Anyhow, I digress, but what t I'm saying is it's easy to judge someone as a bad or lax parents but that isn't always the case. If you don't enjoy being around them than obviously don't be around them. If you're seriously concerned about a safety issue, maybe bring it up "hey, is so and so ok alone in chest deep water in the ocean?" If you enjoy their company but not how they parent maybe try and work around your feelings (or just hang out without kids!).
I'm not saying you're being unfair or judgmental but I do know that when I had a little toddler I had friends with older kids who I thought were doing a terrible job with their three year olds. And then I had a 3 year old and learned that I don't know anything about anything
Thank you for all your advise. I do feel kinda judgmental...
I did ask her how she felt about the boy going too deep, she said it scares the crap out of her, yet did nothing about it. After that my DH went out there with him and I stayed on the shore playing with Jax.
I dont know. I guess I am just a little disappointed because I thought that we were they same type of parent and apparently we are not.
I have a few friends that I have had to distance myself from since they've had children. One of them has 4 kids from 3 different men and her last husband (she is divorced now and engaged to someone else) let her husband grow and sell drugs out of their home while she was running a 'daycare' for her friends who couldn't afford to pay for a regular daycare. She would let the kids play out in the front of the house all alone. Now that she's not married to that idiot, she's a much better mother, but she had ZERO cares about what her children did when she was with him.
I also have a few friends who basically let their kids do whatever they want, no matter where they are. I have no problem letting your children run a muck in your own home, but when you're in someone else's home, they should be respectful of the people and things around them, not getting into things and running around the house like crazed animals.
Obviously just my opinion, but I would definitely have an issue with a friend letting their child in chest deep water in the ocean. I'm all for picking your battles or not worrying about things when you don't know another person's circumstances, but in this case it sounds like your friends were just being neglectful and irresponsible. Leaving your child in ocean water, alone, while you sit up on shore and drink is grossly irresponsible.
Kelly, you are amazing and I love you! Thank you for the awesomely cute siggy!

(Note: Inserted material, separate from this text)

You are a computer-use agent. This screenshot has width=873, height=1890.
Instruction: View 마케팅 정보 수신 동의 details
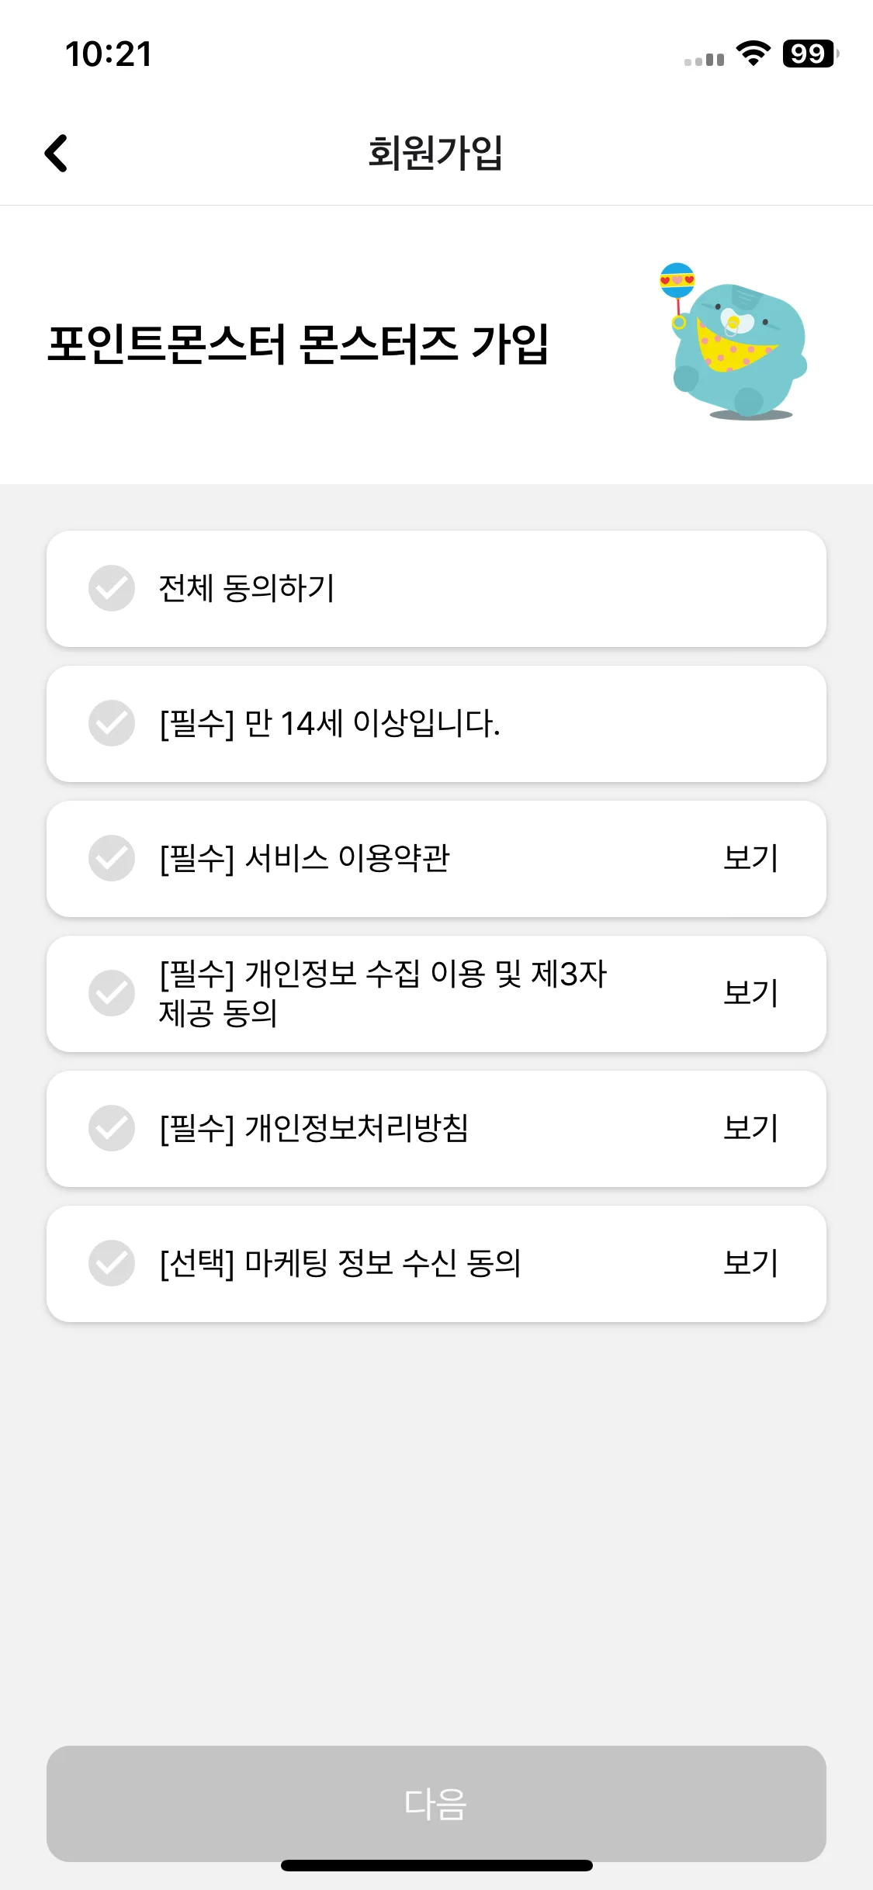click(x=750, y=1263)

I too will ditto Michelle. I've been the single parent with the kids that seem to get to run a muck. There were times that after working a full day, I just didn't have the energy or patience to enforce all of the rules that I knew I should. I am sure people judged me. I also know the married parent with a child with some special needs... again, I am sure people judge me. At the end of the day, if it's not comfortable for you to be my friend because of the parenting choices I make, then so be it. I know that I have lost at least one friend because of the choices I make for/with my kids - but this person was someone with only adult aged step children who really had no basis for comparison on what it is like dealing with younger children. She didn't like that I couldn't drop things at a dime to spend time with her, and that for months on end I was "too busy" with the kids and their activities/needs to spend adult only time with her. This came at a time with Stephen where is really did require two adults home with him at all times to help manage his behaviors/tantrums. She didn't see the need, and didn't understand my putting him first.
Again, pretty sure there isn't a right or wrong to this one. Just what feels best for you.
To the Amazing Kelly: Thank you once again!! Amazing only begins to cover it.